I have a different kind of Poetry Friday/book review for you today.
Not too long ago, debut author Mariana Llanos asked me if I'd be interested in reviewing her new book, Lucas's Bridge (Penny Candy 2019). I agreed and I received this beautiful English-Spanish bilingual book in the mail. See the book trailer for Luca's Bridge.
I read it. I liked it. I knew I could and would write a favorable review. And, there was something about it that was familiar. A kind of dream or trancelike recounting of an experience that begins with loss. It didn't take long before a poetic match...Kindness by Naomi Shihab Nye came to mind.
This book and Nye's poem (words in plum and formatted special for this post ) pair beautifully.
Luca and his family must leave The United States. Luca and his brother have the necessary documents to stay. However, Mami and Papi do not. If the family wants to stay together, they must drive to Abuela's house in Mexico to live.
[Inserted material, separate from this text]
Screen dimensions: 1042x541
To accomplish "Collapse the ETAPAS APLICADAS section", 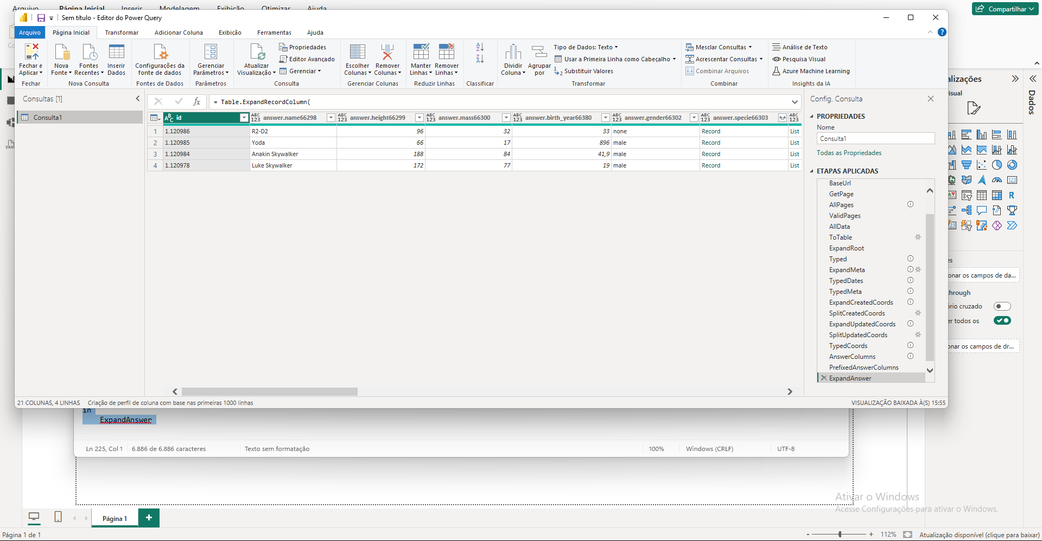I will pyautogui.click(x=812, y=171).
Before you know what kindness really is
you must lose things,
feel the future dissolve in a moment
like salt in a weakened broth.
What you held in your hand,
what you counted and carefully saved,
all this must go so you know
how desolate the landscape can be
between the regions of kindness.
How you ride and ride
thinking the bus will never stop,
the passengers eating maize and chicken
will stare out the window forever...
Luca sits in the backseat on the long car ride holding his trumpet thinks of all the people and places and special things he is losing. He sees birds and trucks out the window. He imagines what they are doing and what it's like to be them instead of himself. He sobs quietly.
...the passengers eating maize and chicken
will stare out the window forever.
Before you learn the tender
gravity of kindness
you must travel...
Luca's trumpet is his constant companion when his family arrives in Mexico where everything is different. His fingers tap on his trumpet. He longs to play music to connect him to a life he's familiar with.
"No music now hijito. We've had a long day. It's time for bed," says Mami.
...Before you know kindness as the deepest thing inside,
you must know sorrow as the other deepest thing.
You must wake up with sorrow.
You must speak to it till your voice
catches the thread of all sorrows
and you see the size of the cloth.
Luca goes to bed listening to music of the night in a new place. In his dreams his trumpet comes to life and builds a bridge to...? Well, my friend, you will need to read the beautiful places this bridge leads to in Luca's Bridge.
Trust that it is a good place, a safe and happy place--and a place of kindness. You and your friends will want to go, especially if readers read in English and Spanish. Seek out this book to find out where Luca's trumpet takes us all. I'm so glad that I did.